Tiered System Approach for Management of Traumatic Brain Injury (TBI)
The recommended tiered system approach for managing traumatic brain injury involves a structured, progressive algorithm with three tiers of interventions based on severity, with higher tiers involving higher risk therapies, and fundamental assessments including Glasgow Coma Scale (specifically motor response), pupillary size and reactivity. 1
Initial Assessment and Severity Classification
- Assess TBI severity using the Glasgow Coma Scale (GCS), with particular attention to the motor response component, along with pupillary size and reactivity, as these are key predictors of neurological outcomes 2
- The motor component of GCS remains robust even in sedated patients and correlates well with head trauma severity 2
- Perform repeated neurological examinations to detect secondary neurological deterioration, with frequency determined by severity 2
- For moderate TBI (GCS 9-13), conduct neurological examinations frequently as these patients have significant risk of secondary deterioration 2
Pre-hospital and Initial Management
- Manage severe TBI patients with a pre-hospital medicalized team and transfer them as quickly as possible to specialized centers with neurosurgical facilities 2
- Maintain systolic blood pressure >110 mmHg prior to measuring cerebral perfusion pressure to prevent secondary injury 2
- Perform brain and cervical CT scan without delay in severe TBI patients to diagnose primary brain lesions and guide neurosurgical procedures 2
- Consider early CT-angiography of supra-aortic and intracranial arteries in patients with risk factors for vascular injury 2
Three-Tier Treatment Algorithm for Elevated Intracranial Pressure (ICP)

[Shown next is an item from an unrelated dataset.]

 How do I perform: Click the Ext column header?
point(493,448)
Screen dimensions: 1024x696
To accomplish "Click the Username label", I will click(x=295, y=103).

Tier 1 Interventions (First-Line, Lower Risk)
- Ensure proper head positioning and elevation 1
- Maintain adequate sedation and analgesia 1
- Ensure normothermia and avoid hyperthermia 1
- Maintain euvolemia and avoid hypotension (target systolic BP >110 mmHg) 2, 1
- Maintain normal PaCO₂ (35-40 mmHg) through ventilation management 3, 1
- Avoid hypoxia and maintain adequate oxygenation 4, 1
- Ensure appropriate CSF drainage if ventricular catheter is in place 1
- Monitor and maintain normal electrolyte levels 1
- Avoid hyperglycemia and hypoglycemia 1
- Consider mild hyperventilation as a temporary measure for acute neurological deterioration 1
Tier 2 Interventions (Second-Line, Moderate Risk)
- Consider hyperosmolar therapy with mannitol (0.25-2 g/kg body weight as a 15-25% solution administered over 30-60 minutes) 5, 1
- Implement moderate hypothermia (35-36°C) 1
- Consider neuromuscular blockade to reduce ICP if other measures are insufficient 1
- Consider autoregulation-based ICP treatment using MAP Challenge results 1
Tier 3 Interventions (Third-Line, Higher Risk)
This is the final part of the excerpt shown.